With the proliferation of powerful smart phones and other data storage devices, Bring Your Own Device (BYOD) situations are increasingly common for employers.
It stands to reason employees want to use their own devices in a work capacity. This phenomenon presents benefits for employers, as their employees can work remotely and communicate when situations arise during non-work hours. Additionally, employers can save money when they are not providing electronic devices to their employees.
BYOD situations also benefit employees, as they often prefer to link up their own devices to a work system, creating a little node of personalization in an environment that they do not otherwise control. Surveys have found a significant percentage of job seekers will view a prospective employer more favorably if it has an IT system that supports the seeker’s personal devices. Most people like having pictures of their kids or pets as desktop backgrounds, for example, and that is easier to do on a personal device.
However, if employers do not manage BYOD scenarios proactively, then there are significant drawbacks to the trend. When an employee sends, receives and stores company information on a personal device, then the specter of data loss is real. This risk can come from employees who intend to benefit themselves by taking information and using it to compete with or embarrass a former employer. It also can come from employees who mean no harm, but who inadvertently retain or lose sensitive data all the same.
Either way, the employer that thinks through BYOD issues in advance and charts out rational, balanced policies before issues arise is going to place itself ahead of the game. Following are some best practices for BYOD situations.
1. Have technology in place to protect company information.
The most basic response to a technological challenge is often the use of more technology. For example, an employer can require that its employees use an employer-issued email application such as Good Technology that ensures that email remains secure. An employer also can require that its employees use an application that allows the employer to shut down or access a device in certain circumstances. In an even simpler vein, an employer can take the no-cost step of requiring that employees activate passcode protection on their devices. Regardless of which of these options an employer chooses, it is important that a BYOD policy address the device itself.
2. Think through key information and take steps to protect it.
The smart employer engages in critical self-analysis as to the nature of its critical information and the means that it takes to safeguard the confidentiality of that information, especially with BYOD policies. Some information should not migrate to an employee’s personal device, no matter how secure that device is. Thus, it is important for an employer to ask two questions. First, what information would be most dangerous in the hands of a competitor or disgruntled former employee? Second, if forced to testify in court about the steps that an employer takes to protect that information, what could an employer representative say?
3. Make Sure employees UNDERSTAND THEY cannot misuse the employer’s computer system.
With the increased use of the federal Computer Fraud and Abuse Act and analogous state law computer protection statutes, employers are learning the importance of putting employees on written notice as to what they are not authorized to do on the company computer system. This includes taking material from the system (such as by emailing files out as attachments, saving them to flash drives or moving them to cloud accounts) and deleting materials for non-business reasons. The key to unlocking the power of federal and state computer protection laws is putting employees on notice that they are not authorized to perform certain acts on the system.

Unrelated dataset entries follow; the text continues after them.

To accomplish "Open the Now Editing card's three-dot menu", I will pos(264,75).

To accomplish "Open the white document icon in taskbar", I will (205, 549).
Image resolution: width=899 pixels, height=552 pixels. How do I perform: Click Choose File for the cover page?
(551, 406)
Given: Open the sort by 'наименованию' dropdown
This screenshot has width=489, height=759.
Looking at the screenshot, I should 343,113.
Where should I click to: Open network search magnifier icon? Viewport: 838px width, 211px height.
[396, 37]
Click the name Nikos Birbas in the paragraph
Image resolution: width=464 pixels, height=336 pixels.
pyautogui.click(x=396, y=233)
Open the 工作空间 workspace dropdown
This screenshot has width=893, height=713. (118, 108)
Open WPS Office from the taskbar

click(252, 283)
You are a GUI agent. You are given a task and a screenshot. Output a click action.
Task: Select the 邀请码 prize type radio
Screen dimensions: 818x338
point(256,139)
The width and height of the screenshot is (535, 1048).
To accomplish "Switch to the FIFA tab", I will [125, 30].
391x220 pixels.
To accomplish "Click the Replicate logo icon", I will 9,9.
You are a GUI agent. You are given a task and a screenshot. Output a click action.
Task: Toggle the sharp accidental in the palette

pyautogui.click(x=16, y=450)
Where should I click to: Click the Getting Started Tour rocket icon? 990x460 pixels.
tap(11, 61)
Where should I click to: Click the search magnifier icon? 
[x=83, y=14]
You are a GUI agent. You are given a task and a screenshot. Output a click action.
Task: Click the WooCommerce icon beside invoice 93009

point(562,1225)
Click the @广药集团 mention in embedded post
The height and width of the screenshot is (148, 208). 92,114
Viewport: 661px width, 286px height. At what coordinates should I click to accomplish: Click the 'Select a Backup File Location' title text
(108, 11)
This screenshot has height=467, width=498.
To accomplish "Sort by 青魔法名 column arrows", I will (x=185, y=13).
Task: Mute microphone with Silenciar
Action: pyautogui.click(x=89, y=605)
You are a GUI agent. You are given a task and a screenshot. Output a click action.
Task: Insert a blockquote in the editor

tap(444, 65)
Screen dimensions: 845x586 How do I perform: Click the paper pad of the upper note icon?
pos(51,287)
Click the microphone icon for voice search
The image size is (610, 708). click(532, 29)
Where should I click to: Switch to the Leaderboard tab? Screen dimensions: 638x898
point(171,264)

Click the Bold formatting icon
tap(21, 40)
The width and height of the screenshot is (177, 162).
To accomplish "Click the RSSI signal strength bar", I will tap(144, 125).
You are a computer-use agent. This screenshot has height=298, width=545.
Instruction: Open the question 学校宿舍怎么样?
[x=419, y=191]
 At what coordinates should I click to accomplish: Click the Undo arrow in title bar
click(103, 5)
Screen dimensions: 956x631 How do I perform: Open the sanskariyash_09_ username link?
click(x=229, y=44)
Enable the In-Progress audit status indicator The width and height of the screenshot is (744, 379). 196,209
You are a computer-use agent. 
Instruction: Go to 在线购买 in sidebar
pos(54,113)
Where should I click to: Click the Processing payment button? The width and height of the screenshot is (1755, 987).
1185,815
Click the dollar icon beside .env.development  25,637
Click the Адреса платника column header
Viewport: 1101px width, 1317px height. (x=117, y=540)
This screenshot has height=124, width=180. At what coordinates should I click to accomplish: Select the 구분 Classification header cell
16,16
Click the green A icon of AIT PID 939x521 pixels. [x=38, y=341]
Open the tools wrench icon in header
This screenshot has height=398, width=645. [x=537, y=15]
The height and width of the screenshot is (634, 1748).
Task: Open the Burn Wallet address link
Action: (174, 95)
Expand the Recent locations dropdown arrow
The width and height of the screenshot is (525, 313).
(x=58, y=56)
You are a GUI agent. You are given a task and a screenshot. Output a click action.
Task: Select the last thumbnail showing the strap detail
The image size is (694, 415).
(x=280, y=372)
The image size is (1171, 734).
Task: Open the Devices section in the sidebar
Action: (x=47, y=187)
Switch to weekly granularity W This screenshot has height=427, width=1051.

This general rule extends to BYOD policies. It is important for an employer to put employees on notice as to what they cannot do with respect to use and storage of company information on personal devices. The prudent employer will think through common employee misconduct or negligence scenarios involving data security on personal devices and then cover those scenarios with written policies. A policy laying out general rules and then covering specific situations is ideal.
4. Pay for the employee’s cell phone.
In the grand scheme of things, it is penny wise and pound foolish to have key employees pay for (and therefore control) their own cell phone plans. A company that owns the mobile device account can:
- terminate the account when a key employee leaves so customers cannot make contact;
- determine who the employee has been contacting;
- stop the employee from walking out with a de facto customer list.
While key employees might choose to use their own devices at work, the employer can still control the accounts and still be in command of the information on a device.
5. Employ tight exit procedures for departing employees.
Perhaps the number one issue with BYOD is that when employees use their own devices, they end up with a large quantity of employer information on those devices. Whether intentionally or inadvertently, when employees resign or are fired, they leave with a wealth of information. That information can be used in ways that are detrimental to the employer. Therefore, it is critical for an employer to use exit procedures so when an employee leaves, the employer can show that it did everything in its power to get its information back. These procedures will never be fool-proof against employees who choose to keep information on their devices, but at a minimum, an employer should be in a position to show that it took all reasonable steps to maintain the confidentiality of its key information.
The issue of protecting against data loss resulting from employees using their personal devices for work is increasingly salient and one that employers can address with some basic forethought and planning. Relatively small expenditures of time and money on the front end can deter an employee from exploiting key information on a personal device, it can protect against that same employee accidentally losing information, and it can position the company to recover the information if it is indeed lost. The critical first step is to acknowledge the reality of employees using their own devices and to plan accordingly.